_Excerpt to read_

<<<<

Post by Scott Wheeler
*) First, having a function that does word separation that allows us to do
basic text tokenization differently in different parts of the Unicode table.
Chinese is the obvious example that comes to mind here that has a clear
concept of words, but no character for separating them.

My Chinese friends have shown me that words are often ambiguous, too :-(

Two good approaches to this are to use a dictionary of known
words, and apply a greedy algorithm to match these "known" terms.
Limitation is that dictionaries are incomplete.

Second is to divide into bigrams or trigrams (that is, groups
or two or three characters). This needs to be done to the
query, as well, of course. It's worked pretty well in evaluation
experiments, but of course turns documents into mush.

Post by Scott Wheeler
*) Second, building up two additional tries (character trees) for prefixes and
f, fo, foo, foob, fooba, foobar
foobar, oobar, obar, bar, ar, a
This would hopefully allow for better indexing of languages that tend to use a
lot of prefixes and suffixes; German, Slavic languages, and well, quite a few
other language families do this a lot. One thing that this structure would
lend itself to is inherited links -- i.e. everything in the suffix tree
that's contained in "oobar" wouldn't need to be duplicated in "obar" and
"bar".

>>>>

_Exercise goal_
Using the thread on word tokenization, answer yes or no for each statement and quote the words of the thread that decide it. 1. The dictionary approach is limited because dictionaries are incomplete. 2. Splitting into bigrams or trigrams has to be applied to documents only, not to the query. 3. Chinese is offered as an example of a language with a character for separating words.

_Dataset records_

<<<<

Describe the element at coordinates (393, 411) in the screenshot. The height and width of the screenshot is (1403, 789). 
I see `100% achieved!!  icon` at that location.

>>>>
<<<<

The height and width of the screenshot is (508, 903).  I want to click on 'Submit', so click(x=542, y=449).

>>>>

_Exercise solution_
1. Yes: "Limitation is that dictionaries are incomplete."
2. No: "This needs to be done to the query, as well, of course."
3. No: "has a clear concept of words, but no character for separating them."